I've been watching TV seriously for thirty years. In all the years since Work Related, all of the character death, all the cliffhangers, all the characters in jeopardy, I'm not sure if I've ever seen another season finale like this one. The closest parallel came nearly twenty years later at the end of Season 5 of Homeland. In that episode Peter Quinn had been exposed to nerve gas during an attack and put in a coma. His character had been brought out of it for information, it failed, and it looked like he was going to die. I certainly thought as much in the final moments. But instead in Season 6 Peter was still alive, his language and movement seriously impaired, suffering from brain and motor damage. (If any reader can think of a similar incident, occurring at the end of a season, I'd like to know.)

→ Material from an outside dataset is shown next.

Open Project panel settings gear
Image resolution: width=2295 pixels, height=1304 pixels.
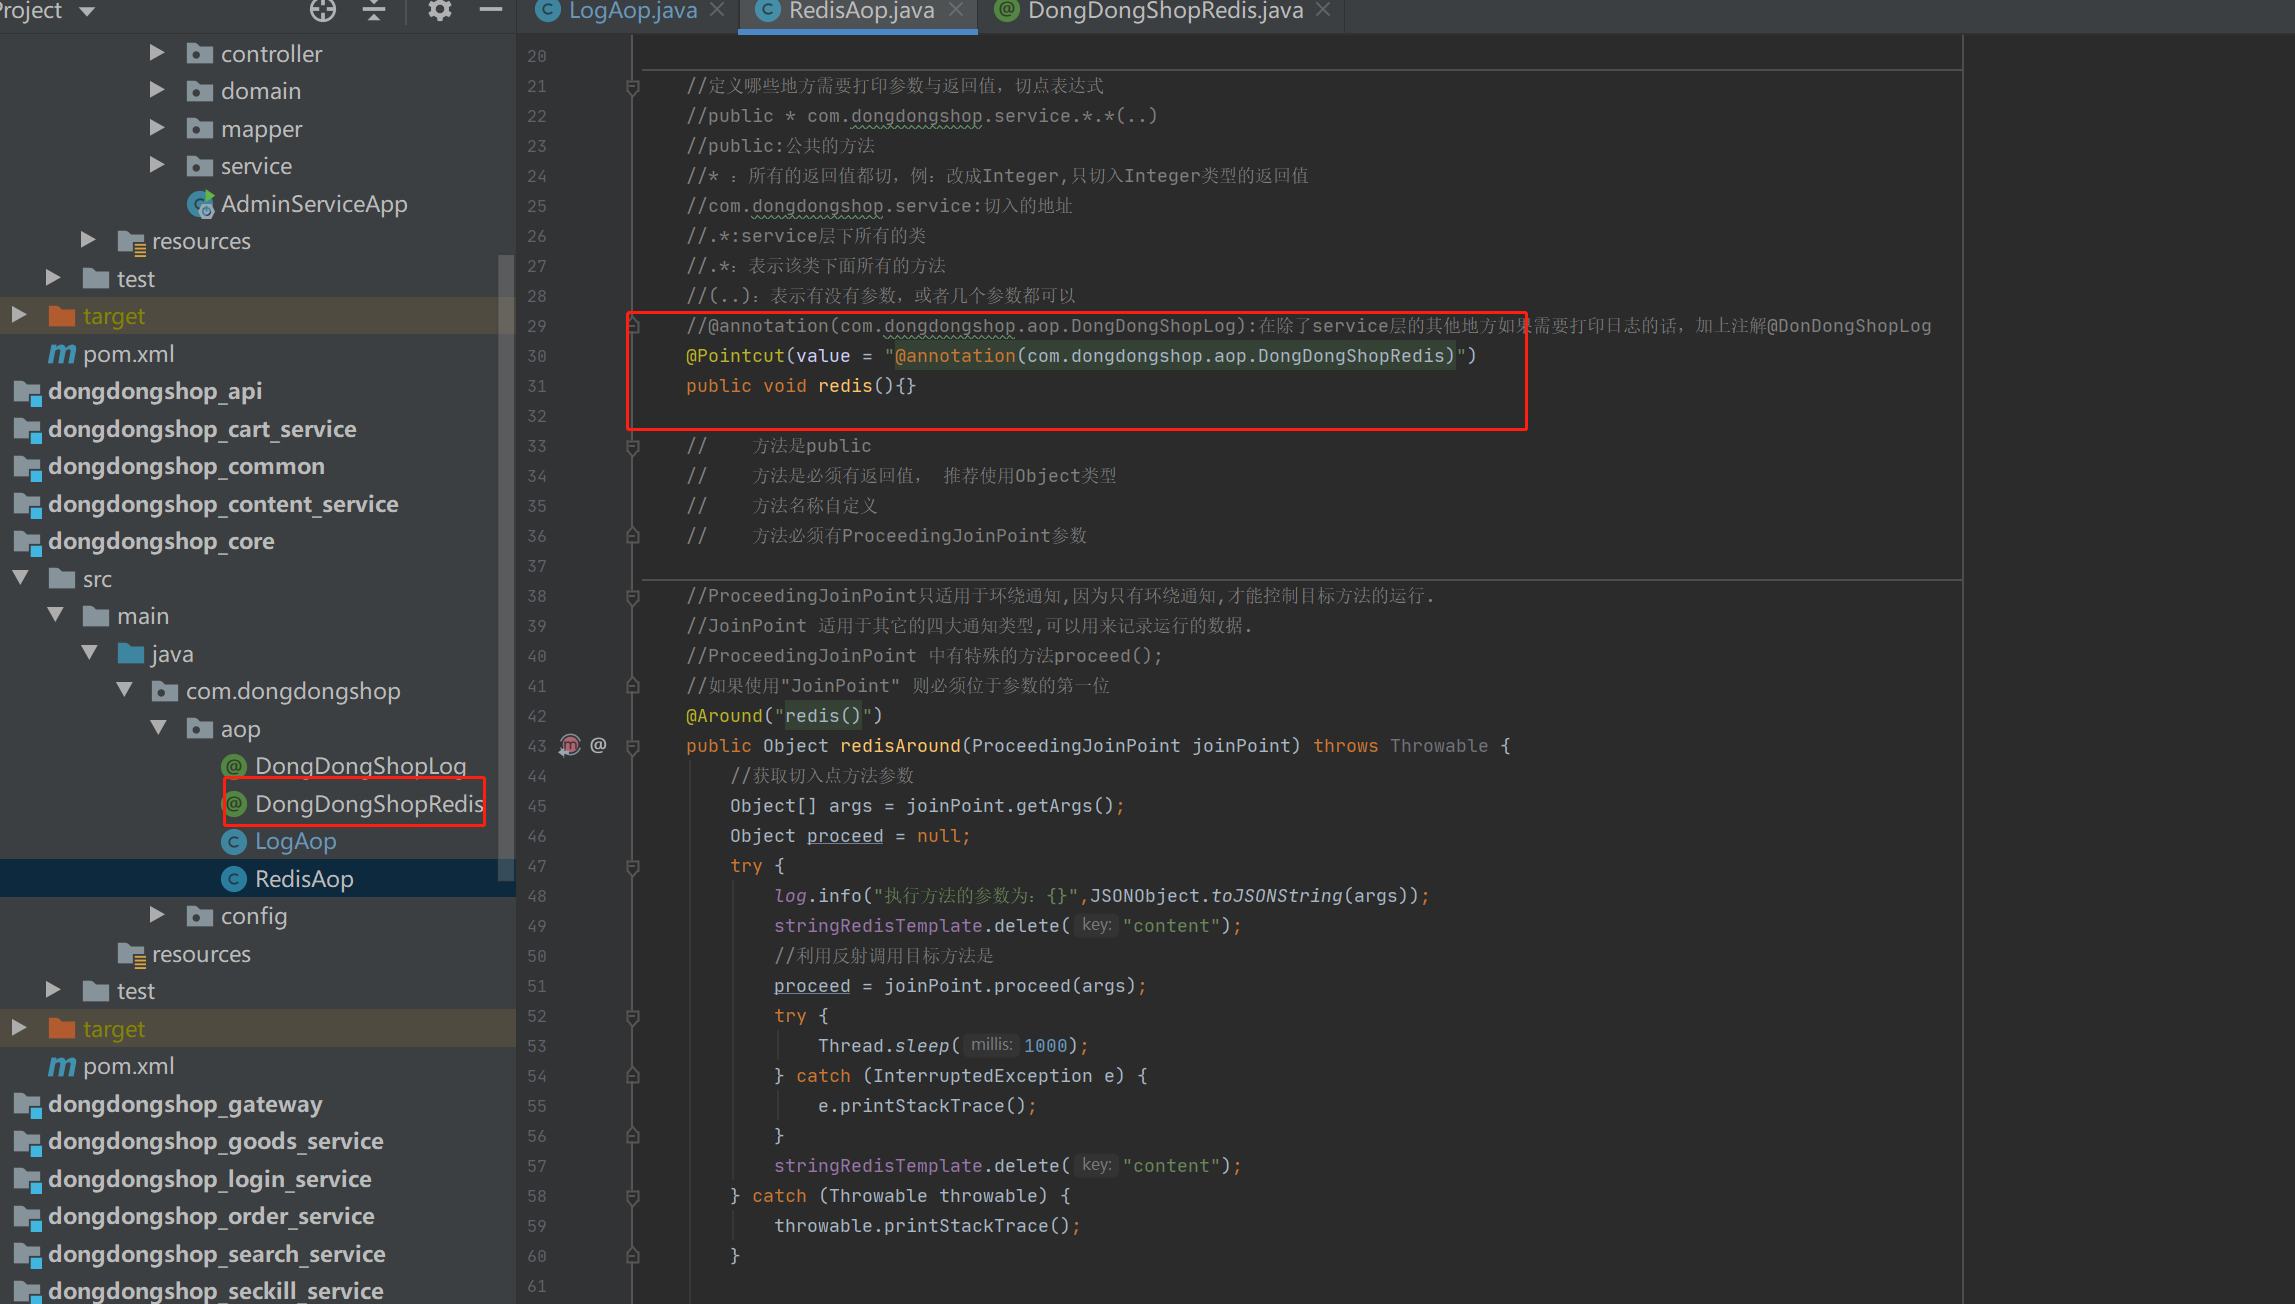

Usually if a character is this close to death in any series network, cable, streaming, they either emerged and the recovery is part of it (Doug Stamper in Season 3 of House of Cards) or they are dead by the next season (take your pick from any character during most of Grey's Anatomy's run). On television, dying is easy. Recovery is hard. Homicide has already proven that it never does anything the easy way. And that will be true when it comes to Frank in Season 5.

 

 

NOTES FROM THE BOARD

This episode would be ranked 12th best in Homicide's history in a vote by fans on Court TV.

"Detective Munch": Munch is by far the most freaked out with Pembleton collapses in the box, demanding the paramedics move Frank to a hospital and stop giving him a quiz. It's worth remembering this when the season opens.

Hey, Isn't That… Julia Pfeiffer, Elois's sister, is played by Anna Belknap in what was her TV debut. She's been around a lot since then. She played the role of Lily in the Joe Pantilano CBS Drama The Handler in 2003, when that was cancelled she went on to play Eva  in Medical Investigation and when that was canceled she went on to Detective Lindsay Monroe in CSI: NY for eight seasons. She's appeared in quite a few series since then with roles in How to Get Away with Murder, Transparent, The Good Doctor and Law and Order: SVU.

Get The DVD: As they operate on Frank we here The Cowboy Junkies 'Something More Beside You ' played on the original soundtrack. Frankly it didn't make a huge difference to me this time, mainly because I never knew what song it was the first time. (It's not listed in the official books.)

This is the first time we've seen Sean Whitesell's character Dr. Devilbiss since 'A Doll's Eyes." He recognizes Tim pretty quickly, perhaps from that case, just as likely because he keeps seeing the detectives frequently.

This is the last official episode with Isabella Hoffman as a series regular. How and why she left will become a story point in Season Five, so I'll deal with it then.